LAST MINUTE MUSINGS: Lennon’s death might have sparked Gass’s career direction
For Beatles fans of a certain age, 40 years ago today was one of the darkest days they could imagine.
While returning to his New York City apartment building on the evening of Monday, Dec. 8, 1980, John Lennon was murdered by a deranged fan for whom he had signed an autograph earlier in the day.
Besides being perhaps the most celebrated of the Fab Four, Lennon had gone on to a distinguished career as a singer-songwriter in the decade since the Beatles’ breakup.
Lennon’s death, coming less than two months after his 40th birthday, was quite a blow to the generation who had grown up adoring him.
Greencastle native Glenn Gass was no different from his fellow fans. Then again, maybe he was a little different.
After all, Gass, known as “Doctor Rock” to generations of Indiana University students, has spent the last 40 years teaching students about the history of rock and roll, with the Beatles as his chief area of expertise.
Gass is set to share his thoughts on the musician at 8 p.m. Tuesday in a Zoom chat titled Remembering John Lennon 40 Years Later. Hosted by the IU Auditorium, the chat will be available live at iuauditorium.com or on the IU Auditorium Facebook page.
The longtime professor, who retired this spring, shared some of his remembrances of Dec. 8, 1980 and the days that came after. Ultimately, a dark time in his life probably influenced the direction he took as a professor.
Much of the country learned of the news from ABC sportscaster Howard Cosell during a broadcast of Monday Night Football.
In a very different media landscape, it was the only way people were able to learn of the news instantly.
“I seem to have been one of the few people not watching football and hearing the news from Howard Cosell,” Gass recalled. “A friend of mine called to say he heard John Lennon had been shot, followed quickly by another friend calling to say that he had died.
“Utter shock,” Gass continued. “The night continued like that. No internet, no social media, but everyone was calling everyone that night, all night long as the news sunk in.”
And the Beatles were more than just a band to Gass. He’d written fan letters to them as a young boy and his love of music had led him first to the New England Conservatory of Music for his bachelor’s degree, then back to his home state, where he was a 24-year-old grad student when Lennon died.
“My friends — especially my old Greencastle friends — were so kind and worried, since they knew how much John Lennon and the Beatles meant to me,” Gass recalled. “I remember still taking and making calls when the sun came up.”
These grieving young people didn’t know what the future held but they felt something had fundamentally changed in their world.
“People were openly sobbing on the phone,” he said. “It was so hard to grasp the enormity of what had happened and what we had lost — both John Lennon and any hope of ever having the Beatles again.
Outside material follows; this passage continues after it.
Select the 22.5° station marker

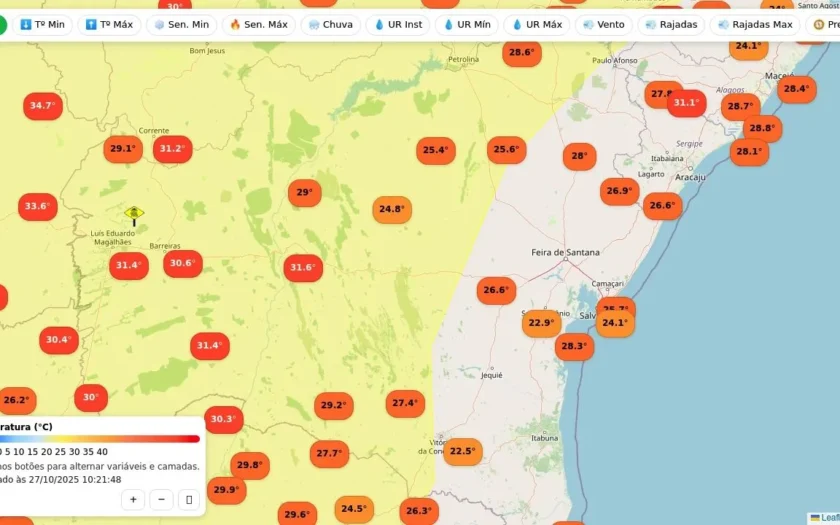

It was a long, terrible night, but a bittersweet, loving one. Everyone felt very close.
“Regardless of where our paths were headed, the Beatles were one thing we all shared.”
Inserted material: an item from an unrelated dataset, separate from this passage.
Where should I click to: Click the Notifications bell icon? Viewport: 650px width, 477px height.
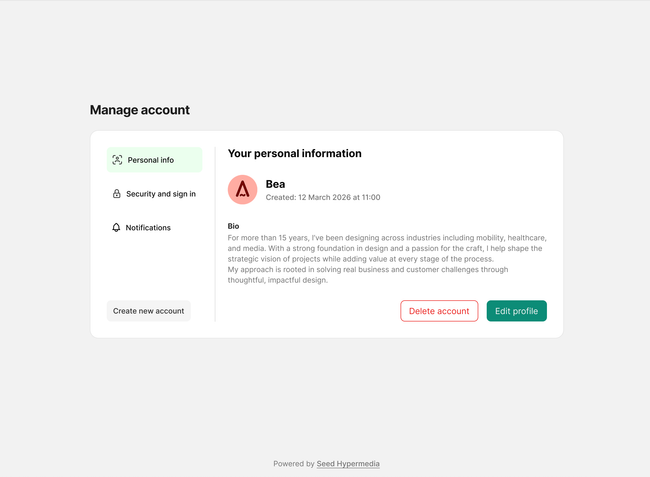coord(117,228)
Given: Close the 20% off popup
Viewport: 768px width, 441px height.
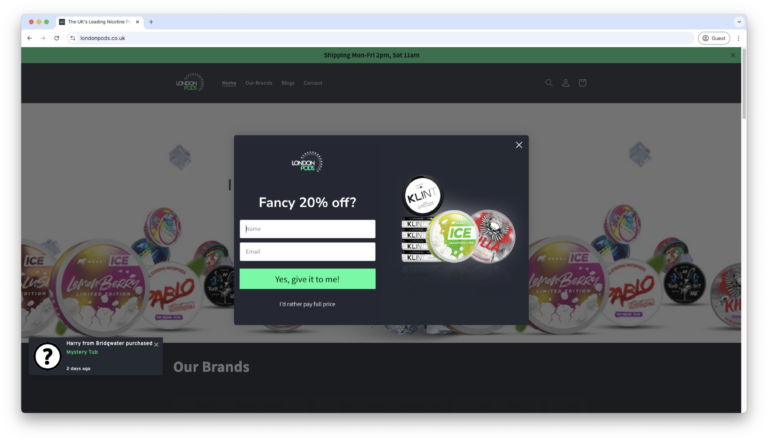Looking at the screenshot, I should coord(519,145).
Despite the nearly 4,000-mile distance from Liverpool to Greencastle, Gass had always felt a great connection to his hero, so the loss was likely the greatest of his young life.
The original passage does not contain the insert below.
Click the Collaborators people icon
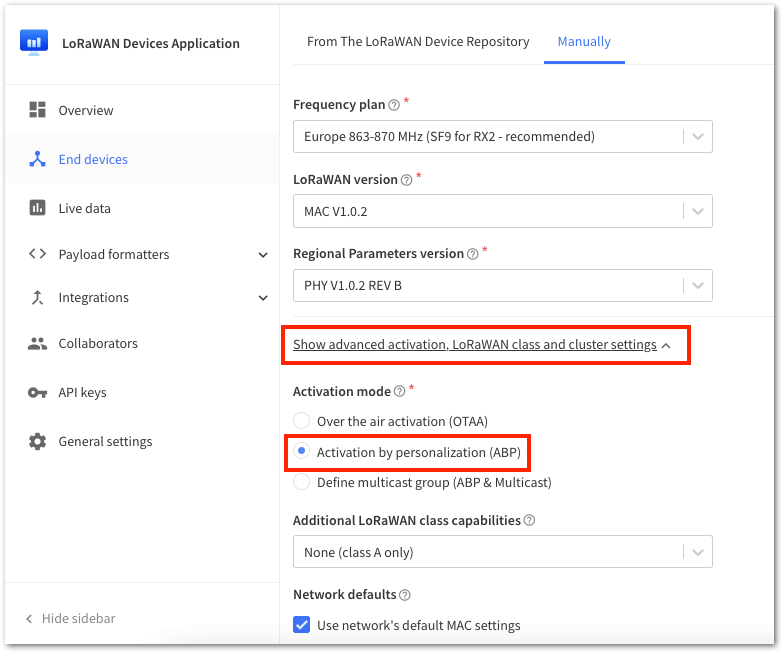The image size is (783, 653). (x=37, y=343)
“I had not yet experienced a great loss in my life, so John Lennon’s death hit me like a death in the family or the sudden loss of a best friend,” he said. “I went through the rest of the week in shock, listening to the endless Beatle and John Lennon songs on the radio. Even country stations were playing them.”
In the end, it was a bit of lighter listening from the Beatles’ early days — an old Motown Cover, in fact — that really made Gass break down.
“I held up for several days through all the Anthems — “All You Need Is Love,” “Imagine” — but finally broke down weeping in Mother Bear’s Pizza when “Please Mr. Postman” came on,” he said. “I don’t know why, except that the sound of young John’s voice was so overwhelming and so alive. I think I scared the waitress.”
Looking back on it now, Gass feels the seed of where his life was headed was planted in those tough days after the singer’s death. It was a path not even he could have fully foreseen, as a trailblazing educator who has been credited as the first professor to bring rock and roll into higher education.
“The idea of creating a Beatles class seemed like the only thing I could offer as a tribute,” he said. “So my teaching career really began that week as a final gift to and from John.”
Jared Jernagan is the editor of the Banner Graphic and a certified music nut. He came into this world on the day John Lennon was killed.